Building an image detector using Convolutional Nueral Network
When you see the above picture do you see a man facing you? Or a man facing to the right? Both? Yes that’s because the brain switches the image based on the features it picks up. Well the way computers process the image is very similar to the way our brain does.
The convolutional nueral network takes an input image and produces an output indicating the probability of what the image might be. This feature in turn is used in a variety of applications including self tagging feature in social media to self driving cars.
Let’s say you have two images, one black & white and the other is a color image having 2x2 pixels. But to the computer it is an array of values between 0 and 255 (in 8 bit binary representation). Here 0 represents the black most pixel and 255 the white most. While in a black and white image you have a two dimensional array, the color image consists of 3 layers (Red, green and blue) with each one of the colors having it’s own intensity levels.
Now let’s proceed to understand the steps involved in building a CNN for image detection.
Convolution
In simple terms, convolution means how one function modifies the shape of the other.
When an input image is convoluted with a filter or a feature detector, it gives a corresponding feature map. Think of the highlighted part in the input image as a sliding window. When it is compared with a feature detector, the count of overlapping pixels is represented in the feature map. The whole idea of doing this is to make the image smaller so that it’s easier to process and find the features. It also helps to preserve the features (like eyes of a cheetah, a bullet train etc). We create multiple feature maps to obtain our first convolution layer.
Based on the feature detector we can also apply filter to the images. This can be used to either sharpen, blur or detect edge in an image.
Rectification Layer
The rectification layer in CNN is used to increase the non linearity. Linearity in this context refers to the gradual increment from white to grey and then to black in the images. The rectification layer is used to reduce this phenomenon.
Max Pooling
Pooling is performed to ensure the ‘spatial invariance’ meaning that the nueral network shouldn’t be fixed on the location of a particular feature in the given image. (For example the eye mark in the set of images containing Cheetahs- the spatial orientation or the texture shouldn’t be of any consequence for the system).

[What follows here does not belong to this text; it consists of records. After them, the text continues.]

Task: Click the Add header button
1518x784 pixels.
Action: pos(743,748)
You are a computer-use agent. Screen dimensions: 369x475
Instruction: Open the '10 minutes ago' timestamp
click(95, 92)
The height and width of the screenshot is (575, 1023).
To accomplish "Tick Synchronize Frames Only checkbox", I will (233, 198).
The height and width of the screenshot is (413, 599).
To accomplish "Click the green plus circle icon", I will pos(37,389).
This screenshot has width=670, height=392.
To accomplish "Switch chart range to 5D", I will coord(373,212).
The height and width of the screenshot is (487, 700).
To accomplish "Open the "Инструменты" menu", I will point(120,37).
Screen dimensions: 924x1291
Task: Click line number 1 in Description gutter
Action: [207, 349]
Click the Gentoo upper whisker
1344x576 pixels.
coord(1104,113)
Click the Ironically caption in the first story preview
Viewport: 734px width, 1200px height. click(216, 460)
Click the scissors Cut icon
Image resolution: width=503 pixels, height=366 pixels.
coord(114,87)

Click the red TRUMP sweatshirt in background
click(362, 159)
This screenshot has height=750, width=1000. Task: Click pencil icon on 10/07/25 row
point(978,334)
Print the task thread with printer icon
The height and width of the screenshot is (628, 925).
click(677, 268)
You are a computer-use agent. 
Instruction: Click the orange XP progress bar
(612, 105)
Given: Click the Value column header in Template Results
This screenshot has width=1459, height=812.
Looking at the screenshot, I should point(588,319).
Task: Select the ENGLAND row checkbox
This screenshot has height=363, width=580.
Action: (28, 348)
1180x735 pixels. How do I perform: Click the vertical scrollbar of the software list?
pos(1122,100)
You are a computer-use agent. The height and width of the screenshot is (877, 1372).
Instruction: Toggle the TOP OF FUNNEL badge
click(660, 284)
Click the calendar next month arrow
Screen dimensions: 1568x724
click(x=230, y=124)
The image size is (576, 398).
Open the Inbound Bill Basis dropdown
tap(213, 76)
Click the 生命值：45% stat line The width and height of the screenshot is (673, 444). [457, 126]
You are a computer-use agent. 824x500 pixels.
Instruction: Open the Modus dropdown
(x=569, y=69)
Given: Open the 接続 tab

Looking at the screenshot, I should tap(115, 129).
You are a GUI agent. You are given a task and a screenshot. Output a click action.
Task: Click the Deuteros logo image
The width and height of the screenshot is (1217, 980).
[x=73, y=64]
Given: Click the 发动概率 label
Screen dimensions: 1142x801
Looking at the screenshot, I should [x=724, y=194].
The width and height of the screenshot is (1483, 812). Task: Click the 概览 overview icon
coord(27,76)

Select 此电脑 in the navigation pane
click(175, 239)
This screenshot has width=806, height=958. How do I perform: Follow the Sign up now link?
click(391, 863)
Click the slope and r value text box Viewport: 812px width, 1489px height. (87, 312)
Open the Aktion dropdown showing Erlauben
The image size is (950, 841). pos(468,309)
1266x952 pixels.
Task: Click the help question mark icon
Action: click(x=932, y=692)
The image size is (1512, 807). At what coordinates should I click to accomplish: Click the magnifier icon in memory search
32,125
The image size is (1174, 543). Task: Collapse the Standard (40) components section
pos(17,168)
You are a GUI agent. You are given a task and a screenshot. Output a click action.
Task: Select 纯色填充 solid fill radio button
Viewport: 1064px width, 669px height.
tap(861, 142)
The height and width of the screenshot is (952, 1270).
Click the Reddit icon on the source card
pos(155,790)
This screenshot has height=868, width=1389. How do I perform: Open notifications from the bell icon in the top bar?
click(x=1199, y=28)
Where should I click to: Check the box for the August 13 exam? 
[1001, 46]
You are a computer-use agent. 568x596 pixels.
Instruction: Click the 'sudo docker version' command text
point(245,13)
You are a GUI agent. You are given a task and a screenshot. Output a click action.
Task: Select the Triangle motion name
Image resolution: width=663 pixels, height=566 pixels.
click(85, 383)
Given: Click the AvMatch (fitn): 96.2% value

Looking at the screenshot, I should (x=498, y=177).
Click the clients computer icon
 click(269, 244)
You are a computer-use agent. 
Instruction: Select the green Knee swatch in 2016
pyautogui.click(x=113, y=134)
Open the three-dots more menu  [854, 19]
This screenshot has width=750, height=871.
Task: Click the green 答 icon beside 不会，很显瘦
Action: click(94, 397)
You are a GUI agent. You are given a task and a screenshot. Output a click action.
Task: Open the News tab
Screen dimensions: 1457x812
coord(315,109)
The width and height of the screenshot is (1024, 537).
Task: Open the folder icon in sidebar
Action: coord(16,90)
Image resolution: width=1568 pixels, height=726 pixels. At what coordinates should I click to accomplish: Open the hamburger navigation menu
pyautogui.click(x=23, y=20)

The max pooling process takes out the maximum value within the window and maps it to the pooled feature map. Also if you observe we are reducing the number of parameters going into the final layers of the nueral network by about 75% compared to the original image. Other types of pooling which can also be used include minimum pooling (taking the minimum value), mean pooling etc.
Flattening
The flattening process involves converting a pooled feature map into a single column. This forms the input of the artificial nueral network.
Full connection
A full connection is obtained when a whole artificial nueral network is added to the convolutional nueral network. The output value refers to a detected image (ex. classification of an image as a cat or a dog). In the direction of the data flow the error is calculated (while training the network whether an image is detected correctly or not by that particular nueron) and the performance parameters such as the ‘weights’ are adjusted in the artificial nueral network. If the nuerons in the fully connected layer indicates a wrong classification then node in the output layer begins to ignore them. The node in the output layer indicates that few nuerons always help in correct classification (ex. one nueron predicts eye lashes correctly and others eye lashes and so on)
In the above example the dog output value considers the weighted average of only the nuerons highlighted in blue and likewise the cat considers the weighted average of the nuerons highlighted in green. The resultant probability from the nuerons in the output layer clearly indicates that the input image is that of a dog. The weights or the values in the final output layer is learnt through an iterative process.